Understanding Code You Didn't Write // Code Review

I dont code much so I have no idea what you're all talking about, but Stowy is my friend and I'm very proud of him and his work being celebrated and featured here <3 Nice video

roxasora

Thanks for the shout out! When I first moved from C# to C++ my first project was to make a game and I used your tutorials to create the first versions of the engine. If you look into the repo you can see traces of your layer model :) I don't know why that physics engine video blew up, but it's awesome to see it come full circle!

Winterdev

Thanks a lot for looking at my code again ! These feedbacks and tips definetly where super usefull ! (although i'm very nervous that so many people sees it haha)
I'll try to fix the problem with the header files and the wrong usage of structs tonight, so if you want you can pull my changes before an (hypothetical ?) part 3.

Stowy

Understanding Code You Didn't Write. Next day realizing it still was me.

muumitramm

+1 for self documenting code! Comments can lie when not updated but code never lies.

DesignCell

C++ style casts are encouraged because they make explicit exactly which casting behavior is intended. There are inherent benefits to using them over C-Style casts, especially on projects which have multiple developers touching the code base.

There are many cases in which complicated runtime casting can be vague if you are not explicit such as: (std::byte*)&integers[index] where integers is some container like an std::array<std::uint64_t, N>. The above is NOT a static cast and is a reinterpret cast which can be a very error prone cast if you don't know exactly what you are doing. The benefit of explicitly using reinterpret_cast<std::byte*>(&integers[offset]), is that you are "self-documenting". You might see such casting in low level optimizations when you're working on something like Serialization code to translate a variety of data types into and from a block of raw memory.

This tells anyone looking at your code: hey this is special cast we are treating the value at this memory address as a different data type that it normally is not meant to be treated as! Especially if you work on a large code base where you may have multiple authors potentially contributing to code this sort of explicit casting is preferable, because it is less error prone and tells other people "pay attention to what is actually going on here and if you don't know what this is explicitly doing go look it up". This can help prevent bugs being introduced by some other contributing developer.

────────

Rewrite everything in the code review thread from "Thanks a lot" down to "sees it haha)", putting "anxious" in place of "nervous".

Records
────────

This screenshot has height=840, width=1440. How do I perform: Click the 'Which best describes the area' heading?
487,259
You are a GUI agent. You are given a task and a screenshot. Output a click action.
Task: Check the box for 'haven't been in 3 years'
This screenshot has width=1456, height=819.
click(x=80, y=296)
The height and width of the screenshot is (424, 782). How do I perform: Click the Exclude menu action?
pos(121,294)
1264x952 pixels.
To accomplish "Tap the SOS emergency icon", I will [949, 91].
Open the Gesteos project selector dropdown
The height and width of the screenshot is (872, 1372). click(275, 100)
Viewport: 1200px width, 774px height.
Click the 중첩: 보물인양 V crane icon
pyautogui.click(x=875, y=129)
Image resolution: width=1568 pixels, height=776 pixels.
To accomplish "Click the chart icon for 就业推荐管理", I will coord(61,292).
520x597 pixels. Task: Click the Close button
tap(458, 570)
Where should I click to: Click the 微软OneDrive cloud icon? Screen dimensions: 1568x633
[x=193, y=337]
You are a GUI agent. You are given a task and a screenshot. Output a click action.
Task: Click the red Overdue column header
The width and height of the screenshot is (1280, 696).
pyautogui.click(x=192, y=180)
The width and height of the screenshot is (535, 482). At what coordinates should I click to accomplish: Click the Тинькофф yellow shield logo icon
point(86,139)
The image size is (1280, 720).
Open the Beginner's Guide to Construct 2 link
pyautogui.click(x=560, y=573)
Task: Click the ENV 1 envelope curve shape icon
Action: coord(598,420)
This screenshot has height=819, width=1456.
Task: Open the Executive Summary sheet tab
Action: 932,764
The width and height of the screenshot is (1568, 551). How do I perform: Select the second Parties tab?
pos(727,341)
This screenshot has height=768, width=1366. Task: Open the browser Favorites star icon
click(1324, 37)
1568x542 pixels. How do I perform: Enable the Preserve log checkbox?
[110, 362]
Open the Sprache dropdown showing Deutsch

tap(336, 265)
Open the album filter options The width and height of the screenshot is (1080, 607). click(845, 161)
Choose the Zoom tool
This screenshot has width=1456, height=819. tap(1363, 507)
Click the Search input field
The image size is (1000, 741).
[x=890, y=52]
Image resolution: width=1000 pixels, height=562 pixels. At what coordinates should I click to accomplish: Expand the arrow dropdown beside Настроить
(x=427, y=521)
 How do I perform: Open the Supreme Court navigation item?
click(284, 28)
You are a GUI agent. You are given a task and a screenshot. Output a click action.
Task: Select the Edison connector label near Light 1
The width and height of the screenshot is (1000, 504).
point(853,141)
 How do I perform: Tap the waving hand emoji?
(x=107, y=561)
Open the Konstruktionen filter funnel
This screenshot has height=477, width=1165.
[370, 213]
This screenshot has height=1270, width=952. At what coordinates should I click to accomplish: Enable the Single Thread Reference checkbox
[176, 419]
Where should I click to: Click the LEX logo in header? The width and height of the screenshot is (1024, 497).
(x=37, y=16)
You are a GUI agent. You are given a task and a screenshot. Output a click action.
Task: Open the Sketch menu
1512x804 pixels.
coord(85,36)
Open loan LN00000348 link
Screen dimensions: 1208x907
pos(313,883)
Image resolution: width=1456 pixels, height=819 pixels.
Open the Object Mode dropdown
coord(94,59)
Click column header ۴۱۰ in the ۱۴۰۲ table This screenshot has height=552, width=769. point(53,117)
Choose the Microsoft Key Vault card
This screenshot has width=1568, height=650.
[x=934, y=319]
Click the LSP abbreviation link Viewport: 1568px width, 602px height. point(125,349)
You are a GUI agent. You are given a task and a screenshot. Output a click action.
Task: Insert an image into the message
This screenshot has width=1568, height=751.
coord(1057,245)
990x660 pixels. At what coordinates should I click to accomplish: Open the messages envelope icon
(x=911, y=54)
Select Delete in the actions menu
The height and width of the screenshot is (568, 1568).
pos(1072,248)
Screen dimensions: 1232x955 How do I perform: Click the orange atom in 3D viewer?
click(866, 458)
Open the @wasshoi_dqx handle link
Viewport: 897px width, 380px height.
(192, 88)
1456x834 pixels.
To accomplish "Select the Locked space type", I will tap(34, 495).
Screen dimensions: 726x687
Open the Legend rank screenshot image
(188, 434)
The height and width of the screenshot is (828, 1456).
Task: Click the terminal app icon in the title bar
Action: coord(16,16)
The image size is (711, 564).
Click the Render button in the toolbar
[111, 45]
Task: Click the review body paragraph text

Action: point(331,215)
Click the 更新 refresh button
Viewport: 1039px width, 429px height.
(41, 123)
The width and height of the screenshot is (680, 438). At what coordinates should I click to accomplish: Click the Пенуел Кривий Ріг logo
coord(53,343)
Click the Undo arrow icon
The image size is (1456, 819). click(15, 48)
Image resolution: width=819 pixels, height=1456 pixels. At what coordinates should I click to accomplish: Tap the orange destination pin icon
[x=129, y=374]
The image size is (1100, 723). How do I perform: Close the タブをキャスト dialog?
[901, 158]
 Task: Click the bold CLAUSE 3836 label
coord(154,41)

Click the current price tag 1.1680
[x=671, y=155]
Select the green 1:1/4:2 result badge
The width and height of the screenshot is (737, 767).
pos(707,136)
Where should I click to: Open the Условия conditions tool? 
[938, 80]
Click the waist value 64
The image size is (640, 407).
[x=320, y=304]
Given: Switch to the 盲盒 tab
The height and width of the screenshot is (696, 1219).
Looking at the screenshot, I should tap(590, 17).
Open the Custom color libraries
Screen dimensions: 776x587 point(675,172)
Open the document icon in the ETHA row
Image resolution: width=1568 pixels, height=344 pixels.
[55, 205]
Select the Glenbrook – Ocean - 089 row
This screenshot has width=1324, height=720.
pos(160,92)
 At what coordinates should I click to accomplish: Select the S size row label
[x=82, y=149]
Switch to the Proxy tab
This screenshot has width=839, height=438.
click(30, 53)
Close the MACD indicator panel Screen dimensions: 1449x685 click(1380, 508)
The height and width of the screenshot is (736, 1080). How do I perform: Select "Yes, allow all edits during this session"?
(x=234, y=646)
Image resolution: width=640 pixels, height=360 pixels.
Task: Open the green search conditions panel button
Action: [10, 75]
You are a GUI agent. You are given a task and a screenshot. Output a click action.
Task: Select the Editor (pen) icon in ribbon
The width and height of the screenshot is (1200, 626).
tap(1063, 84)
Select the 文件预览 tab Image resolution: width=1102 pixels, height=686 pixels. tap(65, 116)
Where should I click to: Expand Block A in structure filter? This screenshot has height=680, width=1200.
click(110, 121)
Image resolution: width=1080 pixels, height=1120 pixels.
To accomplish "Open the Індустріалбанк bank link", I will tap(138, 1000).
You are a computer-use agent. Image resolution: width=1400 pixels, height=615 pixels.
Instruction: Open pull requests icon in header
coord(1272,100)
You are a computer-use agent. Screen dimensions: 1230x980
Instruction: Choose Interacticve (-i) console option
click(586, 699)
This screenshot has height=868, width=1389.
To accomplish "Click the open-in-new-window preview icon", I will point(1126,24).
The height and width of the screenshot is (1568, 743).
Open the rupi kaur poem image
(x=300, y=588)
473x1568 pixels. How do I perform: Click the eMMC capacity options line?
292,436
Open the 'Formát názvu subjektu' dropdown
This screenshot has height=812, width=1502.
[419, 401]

────────

ANSWER TO THE TASK
Thanks a lot for looking at my code again ! These feedbacks and tips definetly where super usefull ! (although i'm very anxious that so many people sees it haha)